- Born: April 12, 1953 (age 73) Toronto, Ontario, Canada
- Citizenship: Canada; United States;
- Occupations: Neurologist; author;

= Margaret Goodman =

Canandian-American neurologist

Margaret Goodman is a Canadian-American neurologist, anti-doping advocate, columnist, and author. She is best known for her work as a ringside physician for the Nevada State Athletic Commission and as the founder and president of the Voluntary Anti-Doping Association (VADA). Goodman also wrote a monthly column for The Ring magazine called "The Fight Doctor”. In 2021, Goodman was inducted into the International Boxing Hall of Fame.

==Early life and education==
Goodman was born in Toronto, Ontario, on April 12, 1953. Her father, Nat Goodman, was a professional musician, record producer and manager. The family moved to Los Angeles, California when Goodman was a child. She graduated from Beverly Hills High School in 1971 and earned a bachelor's degree from the University of California at Los Angeles (UCLA) in 1975. This was followed by a medical degree from Chicago Medical School in 1984. Goodman helped pay for medical school by singing. Goodman completed her internal medicine internship and residency in neurology at the West Los Angeles VA Medical Center and UCLA in 1988.

== Career ==
In 1988, Goodman joined a private practice in Las Vegas. In 1996, she started her own practice.

===Nevada State Athletic Commission===
Goodman got involved with boxing in 1992, originally working ringside at amateurs matches giving free physicals. In 1993, Goodman started doing neurological consultations for the Nevada State Athletic Commission. In 1994, a she got a job on the commission's medical staff initially being assigned to professional wrestling events. When she started working boxing fights, she was one of the few female ringside physicians in the world.

Dataset content –
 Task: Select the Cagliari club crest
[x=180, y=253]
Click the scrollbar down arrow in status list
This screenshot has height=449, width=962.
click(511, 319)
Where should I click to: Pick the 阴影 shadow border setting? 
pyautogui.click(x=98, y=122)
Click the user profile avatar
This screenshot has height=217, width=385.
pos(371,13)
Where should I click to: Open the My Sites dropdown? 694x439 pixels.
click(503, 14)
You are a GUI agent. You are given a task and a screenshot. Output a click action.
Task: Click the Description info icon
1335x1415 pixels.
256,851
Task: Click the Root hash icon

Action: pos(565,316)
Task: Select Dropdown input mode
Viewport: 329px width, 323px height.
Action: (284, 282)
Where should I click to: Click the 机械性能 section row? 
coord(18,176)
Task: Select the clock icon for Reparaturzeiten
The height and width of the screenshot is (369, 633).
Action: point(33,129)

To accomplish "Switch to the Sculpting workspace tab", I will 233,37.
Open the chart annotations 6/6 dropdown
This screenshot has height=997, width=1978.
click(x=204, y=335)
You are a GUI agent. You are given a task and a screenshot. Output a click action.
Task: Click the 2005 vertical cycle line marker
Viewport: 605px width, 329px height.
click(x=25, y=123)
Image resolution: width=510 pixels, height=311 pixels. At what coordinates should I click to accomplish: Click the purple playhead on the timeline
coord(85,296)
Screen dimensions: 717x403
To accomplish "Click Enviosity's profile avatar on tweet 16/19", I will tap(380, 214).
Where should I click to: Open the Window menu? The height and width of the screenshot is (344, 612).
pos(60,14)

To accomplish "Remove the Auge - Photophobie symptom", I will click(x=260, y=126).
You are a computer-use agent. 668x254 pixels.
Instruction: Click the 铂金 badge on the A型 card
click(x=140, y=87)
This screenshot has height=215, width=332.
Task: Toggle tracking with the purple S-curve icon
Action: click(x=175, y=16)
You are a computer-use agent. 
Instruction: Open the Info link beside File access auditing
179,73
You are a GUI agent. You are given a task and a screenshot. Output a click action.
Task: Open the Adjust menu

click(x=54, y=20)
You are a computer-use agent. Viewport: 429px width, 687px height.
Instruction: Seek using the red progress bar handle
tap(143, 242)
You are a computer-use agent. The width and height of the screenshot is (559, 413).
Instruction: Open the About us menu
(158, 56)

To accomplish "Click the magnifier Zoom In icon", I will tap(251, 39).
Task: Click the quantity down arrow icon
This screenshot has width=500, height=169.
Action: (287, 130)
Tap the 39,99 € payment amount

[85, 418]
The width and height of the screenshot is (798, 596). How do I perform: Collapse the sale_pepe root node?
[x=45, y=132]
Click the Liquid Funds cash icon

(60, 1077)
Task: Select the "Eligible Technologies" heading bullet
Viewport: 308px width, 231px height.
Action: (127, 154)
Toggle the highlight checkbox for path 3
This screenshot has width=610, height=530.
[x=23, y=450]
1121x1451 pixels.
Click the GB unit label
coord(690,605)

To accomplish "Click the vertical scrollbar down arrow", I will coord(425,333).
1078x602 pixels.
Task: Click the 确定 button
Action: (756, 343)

What is needed –
According to the Margaret Goodman biography above, from which school did Goodman earn her medical degree?

Answer to the exercise –
Chicago Medical School, in 1984.